高脂血症とは血液中の脂質(コレステロールや中性脂肪)が多くなりすぎる病気です。動脈硬化の原因となり,さらには心筋梗塞や脳梗塞を引き起こす恐れがあります。治療の基本は食事の改善と運動です。どうしても生活習慣が改善できない人や,生活習慣を改善しても血中脂質の数字が高いまま下がらない場合,病院では血中脂質を下げさせるお薬が処方されます。コレステロールや中性脂肪の生成を抑制する薬,排泄を促進する薬,血液を固まりにくくする薬などが選択されます。

漢方での考え方

漢方で使われる生薬や処方の中にも,科学的な試験によって血中の脂質を下げる作用を有することが報告されているものがあります。ただし,漢方薬はあくまで自覚症状や体質を観察して選択しなくてはなりません。漢方的な観点から体調のアンバランスを改善していくことが,様々な異常値を正常化していく上で有利であると考えるためです。

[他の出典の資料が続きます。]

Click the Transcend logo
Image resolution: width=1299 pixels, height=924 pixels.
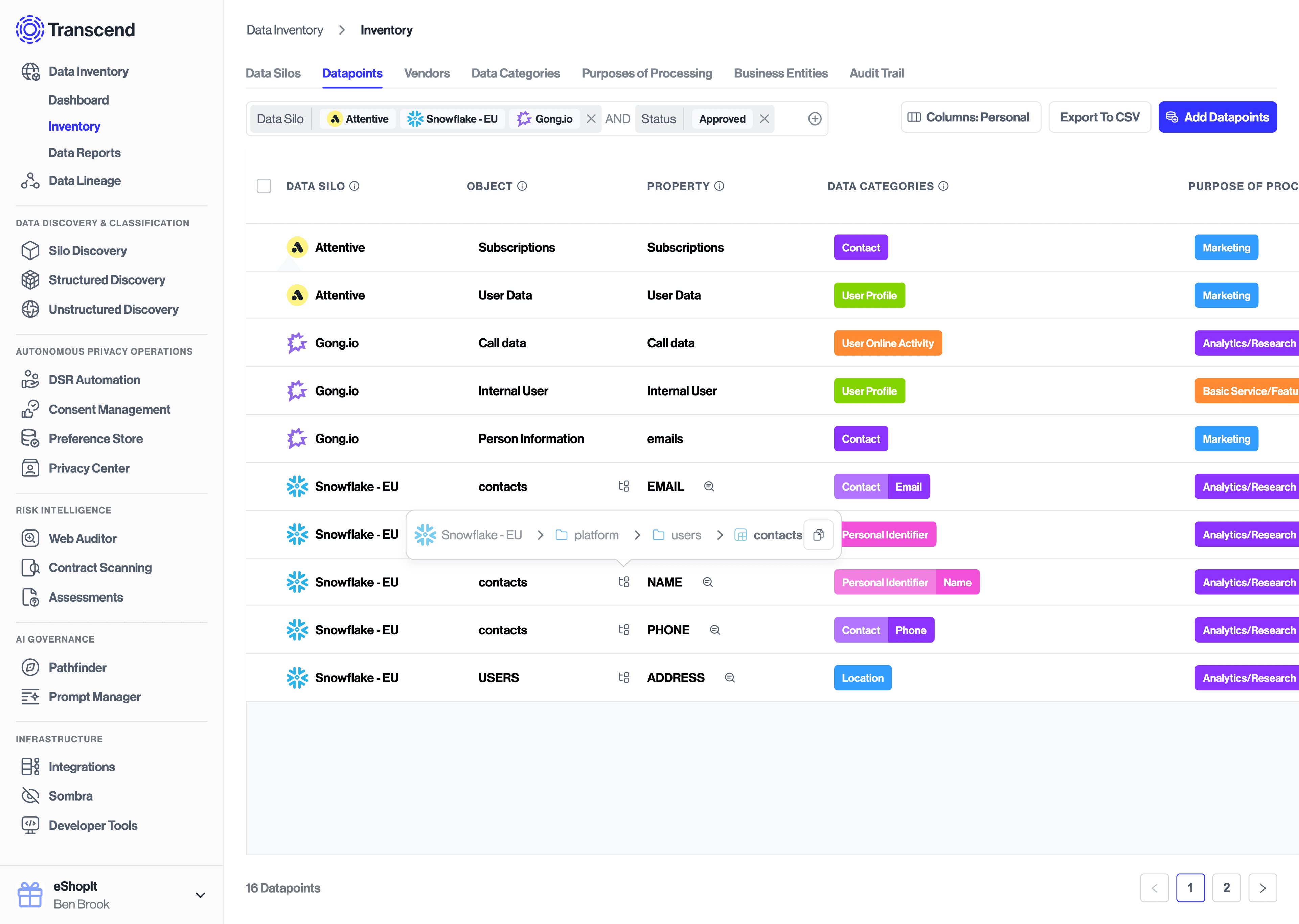click(75, 29)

漢方薬は,よく医師や薬剤師とご相談いただければ,基本である食事の改善や運動を補佐する目的で平行して利用することもできますし,病院のお薬と併用されることもあります。

代表的な漢方薬

漢方では,体の水分代謝や血流の状態,胃腸の具合,冷えや火照りの状況,ストレスの多少など様々なことを考慮します。体質を無視して使用しますと,効果的でないばかりか,下痢や腹痛などの副作用が生じることもございますので,よく専門家とご相談の上,ご利用下さい。

  • 大柴胡湯(だいさいことう):イライラしやすく,血圧高め,肩こり,便秘症などの体質に。
  • 防風通聖散(ぼうふうつうしょうさん):太鼓腹で火照りやすく便秘症などの体質に。
  • 温胆湯(うんたんとう):胃腸が弱く,口が粘る,吐き気,胸腹部の不快感などを伴う場合。
  • 冠元顆粒(かんげんかりゅう):血行不良に伴う高血圧,頭痛,肩こりなどの体質に。
  • 六味地黄丸(ろくみじおうがん):加齢や過労などにより足腰のだるさ,倦怠感が強い場合など。

そのほか様々な処方が選択肢となります。また,何首烏(かしゅう),沢瀉(たくしゃ),山査子(さんざし),丹参(たんじん)などの生薬で,血中脂質降下作用の研究が進んでおり,状況に応じて利用されます。